> Work to complete: Gather every line from the entries below that includes "Follow".

BEGIN

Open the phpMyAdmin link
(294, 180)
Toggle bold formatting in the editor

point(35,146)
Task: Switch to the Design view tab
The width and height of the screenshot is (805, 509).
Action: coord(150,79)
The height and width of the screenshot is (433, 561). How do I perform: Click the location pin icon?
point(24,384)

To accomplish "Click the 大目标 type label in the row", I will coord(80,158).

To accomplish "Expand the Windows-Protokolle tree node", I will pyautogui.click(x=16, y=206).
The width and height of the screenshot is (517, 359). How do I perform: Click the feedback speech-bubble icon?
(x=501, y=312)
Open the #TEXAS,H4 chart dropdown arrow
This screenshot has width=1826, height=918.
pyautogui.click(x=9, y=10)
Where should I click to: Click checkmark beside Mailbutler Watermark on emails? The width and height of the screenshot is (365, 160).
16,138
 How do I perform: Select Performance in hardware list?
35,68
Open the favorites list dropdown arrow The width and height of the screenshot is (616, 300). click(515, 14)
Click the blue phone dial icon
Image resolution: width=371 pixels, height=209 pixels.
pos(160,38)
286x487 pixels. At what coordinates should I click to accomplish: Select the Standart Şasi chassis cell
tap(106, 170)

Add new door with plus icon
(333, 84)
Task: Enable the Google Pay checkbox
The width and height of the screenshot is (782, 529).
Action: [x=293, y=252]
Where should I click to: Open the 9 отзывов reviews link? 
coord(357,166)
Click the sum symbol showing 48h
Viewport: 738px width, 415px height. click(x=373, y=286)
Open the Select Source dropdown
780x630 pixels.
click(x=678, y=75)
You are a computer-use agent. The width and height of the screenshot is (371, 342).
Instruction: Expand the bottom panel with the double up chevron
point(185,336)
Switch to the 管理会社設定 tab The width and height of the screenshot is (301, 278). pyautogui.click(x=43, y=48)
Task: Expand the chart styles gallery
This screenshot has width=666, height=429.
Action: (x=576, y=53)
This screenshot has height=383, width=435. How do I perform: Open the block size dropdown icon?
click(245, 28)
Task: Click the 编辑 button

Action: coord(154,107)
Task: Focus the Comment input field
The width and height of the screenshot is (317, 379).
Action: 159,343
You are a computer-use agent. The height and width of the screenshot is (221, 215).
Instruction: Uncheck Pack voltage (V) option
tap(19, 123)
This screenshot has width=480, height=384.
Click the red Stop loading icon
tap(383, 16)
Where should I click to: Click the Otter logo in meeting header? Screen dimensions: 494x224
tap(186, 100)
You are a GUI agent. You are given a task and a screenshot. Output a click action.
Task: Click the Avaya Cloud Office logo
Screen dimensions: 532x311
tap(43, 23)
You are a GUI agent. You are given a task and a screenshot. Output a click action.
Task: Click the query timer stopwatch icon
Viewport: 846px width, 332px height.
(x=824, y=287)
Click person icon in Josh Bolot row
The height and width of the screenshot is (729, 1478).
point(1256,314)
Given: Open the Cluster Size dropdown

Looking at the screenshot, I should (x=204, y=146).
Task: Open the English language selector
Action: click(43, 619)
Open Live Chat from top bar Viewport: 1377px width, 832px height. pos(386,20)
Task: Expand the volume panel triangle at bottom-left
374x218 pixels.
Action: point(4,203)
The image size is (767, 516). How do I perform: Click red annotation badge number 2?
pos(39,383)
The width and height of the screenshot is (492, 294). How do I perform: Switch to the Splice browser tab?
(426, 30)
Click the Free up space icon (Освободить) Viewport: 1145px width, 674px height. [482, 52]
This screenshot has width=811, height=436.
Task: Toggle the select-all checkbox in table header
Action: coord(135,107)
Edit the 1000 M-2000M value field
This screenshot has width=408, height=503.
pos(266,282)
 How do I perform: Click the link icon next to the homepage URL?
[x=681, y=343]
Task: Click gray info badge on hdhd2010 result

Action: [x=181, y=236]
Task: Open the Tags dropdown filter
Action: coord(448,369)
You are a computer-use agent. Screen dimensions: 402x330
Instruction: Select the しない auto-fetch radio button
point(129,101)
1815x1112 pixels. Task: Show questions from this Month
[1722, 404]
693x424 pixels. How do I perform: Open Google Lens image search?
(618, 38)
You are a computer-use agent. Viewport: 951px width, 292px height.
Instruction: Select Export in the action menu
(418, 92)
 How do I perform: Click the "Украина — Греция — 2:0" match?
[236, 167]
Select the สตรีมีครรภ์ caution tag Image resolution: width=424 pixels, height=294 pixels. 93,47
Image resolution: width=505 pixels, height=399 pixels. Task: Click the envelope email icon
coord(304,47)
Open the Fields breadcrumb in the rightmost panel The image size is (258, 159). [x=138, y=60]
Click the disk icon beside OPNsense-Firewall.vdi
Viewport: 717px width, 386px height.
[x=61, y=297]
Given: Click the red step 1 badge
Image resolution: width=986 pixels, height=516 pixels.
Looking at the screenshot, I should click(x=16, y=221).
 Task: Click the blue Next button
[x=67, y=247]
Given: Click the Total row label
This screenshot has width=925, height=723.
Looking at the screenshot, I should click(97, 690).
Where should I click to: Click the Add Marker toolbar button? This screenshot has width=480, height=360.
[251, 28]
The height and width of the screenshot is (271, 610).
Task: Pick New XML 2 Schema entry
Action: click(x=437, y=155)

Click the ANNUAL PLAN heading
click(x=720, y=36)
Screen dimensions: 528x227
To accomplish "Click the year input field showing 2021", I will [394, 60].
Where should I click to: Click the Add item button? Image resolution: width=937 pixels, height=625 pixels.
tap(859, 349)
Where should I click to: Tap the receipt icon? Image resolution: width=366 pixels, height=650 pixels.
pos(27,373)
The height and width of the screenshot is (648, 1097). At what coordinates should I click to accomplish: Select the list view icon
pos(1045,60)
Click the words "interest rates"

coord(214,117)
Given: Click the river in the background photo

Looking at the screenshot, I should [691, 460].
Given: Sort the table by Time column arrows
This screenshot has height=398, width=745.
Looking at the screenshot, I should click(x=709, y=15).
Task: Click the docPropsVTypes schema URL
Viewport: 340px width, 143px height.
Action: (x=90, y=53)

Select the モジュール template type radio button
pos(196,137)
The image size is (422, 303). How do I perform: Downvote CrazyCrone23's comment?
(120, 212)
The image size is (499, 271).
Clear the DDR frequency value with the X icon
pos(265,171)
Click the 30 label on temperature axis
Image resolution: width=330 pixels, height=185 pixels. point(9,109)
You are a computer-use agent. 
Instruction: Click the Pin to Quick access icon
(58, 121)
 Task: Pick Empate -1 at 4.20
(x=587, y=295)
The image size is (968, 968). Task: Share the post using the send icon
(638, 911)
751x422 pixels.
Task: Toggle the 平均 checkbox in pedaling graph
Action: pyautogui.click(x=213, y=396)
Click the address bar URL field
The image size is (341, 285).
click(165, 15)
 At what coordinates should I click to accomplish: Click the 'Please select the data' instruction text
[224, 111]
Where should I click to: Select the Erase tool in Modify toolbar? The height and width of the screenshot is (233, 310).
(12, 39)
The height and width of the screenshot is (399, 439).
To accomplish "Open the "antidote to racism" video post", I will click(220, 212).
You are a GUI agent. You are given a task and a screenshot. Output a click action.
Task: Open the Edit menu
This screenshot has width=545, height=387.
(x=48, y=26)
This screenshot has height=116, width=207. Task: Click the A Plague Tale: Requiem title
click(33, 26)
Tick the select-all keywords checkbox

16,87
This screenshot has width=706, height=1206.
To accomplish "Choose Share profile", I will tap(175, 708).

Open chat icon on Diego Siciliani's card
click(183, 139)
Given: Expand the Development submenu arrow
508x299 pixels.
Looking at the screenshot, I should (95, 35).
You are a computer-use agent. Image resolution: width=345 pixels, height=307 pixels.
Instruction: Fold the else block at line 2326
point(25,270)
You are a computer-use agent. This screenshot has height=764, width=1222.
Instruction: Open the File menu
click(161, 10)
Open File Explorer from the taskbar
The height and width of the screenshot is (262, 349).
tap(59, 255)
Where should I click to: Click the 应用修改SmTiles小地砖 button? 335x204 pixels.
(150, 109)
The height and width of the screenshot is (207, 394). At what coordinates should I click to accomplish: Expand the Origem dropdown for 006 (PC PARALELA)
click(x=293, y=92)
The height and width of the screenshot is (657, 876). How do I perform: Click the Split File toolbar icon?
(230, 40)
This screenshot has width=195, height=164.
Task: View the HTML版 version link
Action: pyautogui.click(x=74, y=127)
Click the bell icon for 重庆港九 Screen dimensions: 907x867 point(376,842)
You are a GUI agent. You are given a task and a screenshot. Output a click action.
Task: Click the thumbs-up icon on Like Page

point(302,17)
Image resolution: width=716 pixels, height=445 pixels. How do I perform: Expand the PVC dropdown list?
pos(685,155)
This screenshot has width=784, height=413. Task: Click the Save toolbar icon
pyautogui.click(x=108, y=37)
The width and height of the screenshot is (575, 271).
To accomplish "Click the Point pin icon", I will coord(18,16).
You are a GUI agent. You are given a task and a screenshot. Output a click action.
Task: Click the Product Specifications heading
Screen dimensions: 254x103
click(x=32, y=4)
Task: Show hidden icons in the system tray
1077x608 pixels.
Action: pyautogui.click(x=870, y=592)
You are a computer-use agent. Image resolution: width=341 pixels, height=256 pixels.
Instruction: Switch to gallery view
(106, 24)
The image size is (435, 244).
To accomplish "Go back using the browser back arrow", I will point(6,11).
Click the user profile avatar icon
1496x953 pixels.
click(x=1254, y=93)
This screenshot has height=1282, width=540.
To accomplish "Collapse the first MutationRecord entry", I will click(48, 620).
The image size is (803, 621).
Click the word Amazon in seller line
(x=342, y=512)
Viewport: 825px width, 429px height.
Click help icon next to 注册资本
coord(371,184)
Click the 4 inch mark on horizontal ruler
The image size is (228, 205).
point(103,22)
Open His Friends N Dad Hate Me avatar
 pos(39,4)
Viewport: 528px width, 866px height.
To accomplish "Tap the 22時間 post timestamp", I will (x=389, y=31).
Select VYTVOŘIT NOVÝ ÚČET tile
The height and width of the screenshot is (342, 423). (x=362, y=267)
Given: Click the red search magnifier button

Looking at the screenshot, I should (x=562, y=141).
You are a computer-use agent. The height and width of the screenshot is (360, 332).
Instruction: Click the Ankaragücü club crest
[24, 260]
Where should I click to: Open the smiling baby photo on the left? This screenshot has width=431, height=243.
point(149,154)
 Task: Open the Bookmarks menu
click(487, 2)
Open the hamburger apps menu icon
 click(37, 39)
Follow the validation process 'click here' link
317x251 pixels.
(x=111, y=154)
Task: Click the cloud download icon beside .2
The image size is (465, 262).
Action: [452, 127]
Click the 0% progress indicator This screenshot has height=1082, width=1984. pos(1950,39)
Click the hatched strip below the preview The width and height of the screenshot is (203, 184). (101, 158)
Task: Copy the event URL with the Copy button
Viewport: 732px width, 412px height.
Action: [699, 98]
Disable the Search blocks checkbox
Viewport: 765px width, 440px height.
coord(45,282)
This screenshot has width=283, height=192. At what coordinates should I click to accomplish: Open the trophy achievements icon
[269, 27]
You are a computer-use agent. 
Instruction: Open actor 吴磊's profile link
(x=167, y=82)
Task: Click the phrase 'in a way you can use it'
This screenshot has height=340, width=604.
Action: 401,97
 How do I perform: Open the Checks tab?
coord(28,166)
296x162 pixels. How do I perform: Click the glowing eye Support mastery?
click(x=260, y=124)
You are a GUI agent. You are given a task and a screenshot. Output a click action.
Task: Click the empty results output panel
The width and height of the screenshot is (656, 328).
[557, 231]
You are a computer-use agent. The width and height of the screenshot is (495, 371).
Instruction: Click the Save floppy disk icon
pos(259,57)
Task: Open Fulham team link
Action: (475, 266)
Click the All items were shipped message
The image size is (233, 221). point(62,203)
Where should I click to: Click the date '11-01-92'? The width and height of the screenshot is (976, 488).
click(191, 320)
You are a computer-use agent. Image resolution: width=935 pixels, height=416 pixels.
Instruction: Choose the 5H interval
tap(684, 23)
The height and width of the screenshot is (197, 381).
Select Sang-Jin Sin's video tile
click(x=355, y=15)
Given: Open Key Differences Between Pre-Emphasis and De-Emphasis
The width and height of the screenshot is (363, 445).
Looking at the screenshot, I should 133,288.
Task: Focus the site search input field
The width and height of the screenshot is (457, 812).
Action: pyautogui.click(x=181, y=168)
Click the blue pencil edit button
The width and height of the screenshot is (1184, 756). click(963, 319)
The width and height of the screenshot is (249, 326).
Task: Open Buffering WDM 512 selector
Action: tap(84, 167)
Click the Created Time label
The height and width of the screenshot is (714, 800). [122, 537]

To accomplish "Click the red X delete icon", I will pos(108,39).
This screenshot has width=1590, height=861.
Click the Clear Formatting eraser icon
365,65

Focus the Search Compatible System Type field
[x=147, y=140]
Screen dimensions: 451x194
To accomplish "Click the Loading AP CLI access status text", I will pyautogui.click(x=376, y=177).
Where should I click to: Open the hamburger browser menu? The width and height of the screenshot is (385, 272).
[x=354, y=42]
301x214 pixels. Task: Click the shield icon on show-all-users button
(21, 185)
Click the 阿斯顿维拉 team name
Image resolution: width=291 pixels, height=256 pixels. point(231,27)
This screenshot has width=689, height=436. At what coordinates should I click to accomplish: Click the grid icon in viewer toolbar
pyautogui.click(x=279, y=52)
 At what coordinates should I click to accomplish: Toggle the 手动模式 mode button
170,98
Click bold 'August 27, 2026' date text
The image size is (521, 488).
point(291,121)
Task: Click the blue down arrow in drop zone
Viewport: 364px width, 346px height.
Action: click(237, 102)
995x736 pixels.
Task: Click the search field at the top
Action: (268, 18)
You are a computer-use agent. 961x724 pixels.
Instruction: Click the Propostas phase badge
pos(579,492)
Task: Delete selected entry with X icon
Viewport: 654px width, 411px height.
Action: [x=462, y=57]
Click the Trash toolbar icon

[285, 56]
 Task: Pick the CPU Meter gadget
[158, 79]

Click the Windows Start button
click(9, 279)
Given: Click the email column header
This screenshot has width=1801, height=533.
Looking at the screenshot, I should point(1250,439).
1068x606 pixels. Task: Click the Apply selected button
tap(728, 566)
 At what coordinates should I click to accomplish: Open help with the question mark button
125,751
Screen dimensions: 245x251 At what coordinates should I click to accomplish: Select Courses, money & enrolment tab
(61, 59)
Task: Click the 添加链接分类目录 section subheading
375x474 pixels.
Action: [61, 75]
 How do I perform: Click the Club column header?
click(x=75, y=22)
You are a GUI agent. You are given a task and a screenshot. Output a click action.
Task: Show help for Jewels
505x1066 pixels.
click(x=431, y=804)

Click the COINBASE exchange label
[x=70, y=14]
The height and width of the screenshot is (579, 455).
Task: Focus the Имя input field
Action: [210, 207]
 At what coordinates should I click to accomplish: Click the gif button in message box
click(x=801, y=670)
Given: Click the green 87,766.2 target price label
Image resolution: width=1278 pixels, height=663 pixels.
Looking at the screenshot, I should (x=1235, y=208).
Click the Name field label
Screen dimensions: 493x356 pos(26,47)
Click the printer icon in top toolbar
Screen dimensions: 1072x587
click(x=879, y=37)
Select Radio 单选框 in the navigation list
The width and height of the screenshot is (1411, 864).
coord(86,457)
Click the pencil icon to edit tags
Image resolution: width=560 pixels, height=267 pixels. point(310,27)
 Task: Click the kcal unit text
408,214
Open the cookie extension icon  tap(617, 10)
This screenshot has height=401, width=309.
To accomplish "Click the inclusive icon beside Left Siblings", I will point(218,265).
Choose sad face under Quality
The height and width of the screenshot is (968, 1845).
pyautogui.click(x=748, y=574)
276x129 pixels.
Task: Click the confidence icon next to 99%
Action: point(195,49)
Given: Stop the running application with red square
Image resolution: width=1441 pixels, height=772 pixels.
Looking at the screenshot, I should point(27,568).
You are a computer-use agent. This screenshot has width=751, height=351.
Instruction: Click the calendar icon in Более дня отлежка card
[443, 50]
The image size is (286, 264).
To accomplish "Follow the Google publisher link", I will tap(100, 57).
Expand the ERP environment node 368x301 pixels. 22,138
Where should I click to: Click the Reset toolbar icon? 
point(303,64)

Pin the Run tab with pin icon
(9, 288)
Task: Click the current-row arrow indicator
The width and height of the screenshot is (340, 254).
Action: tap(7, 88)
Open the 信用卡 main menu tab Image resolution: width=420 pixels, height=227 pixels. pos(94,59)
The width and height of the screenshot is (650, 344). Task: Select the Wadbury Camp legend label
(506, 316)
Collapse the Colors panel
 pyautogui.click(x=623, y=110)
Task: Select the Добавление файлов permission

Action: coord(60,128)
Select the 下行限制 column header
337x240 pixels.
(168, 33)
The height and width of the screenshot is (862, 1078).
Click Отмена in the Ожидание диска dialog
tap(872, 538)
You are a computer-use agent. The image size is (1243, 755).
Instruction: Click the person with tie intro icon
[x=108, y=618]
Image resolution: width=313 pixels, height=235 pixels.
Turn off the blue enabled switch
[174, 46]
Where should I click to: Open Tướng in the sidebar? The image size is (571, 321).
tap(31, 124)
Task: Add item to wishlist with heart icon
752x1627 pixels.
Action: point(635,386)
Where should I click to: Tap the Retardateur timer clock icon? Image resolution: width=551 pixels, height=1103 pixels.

END

> Output for this task:
Follow the validation process 'click here' link
To accomplish "Follow the Google publisher link", I will tap(100, 57).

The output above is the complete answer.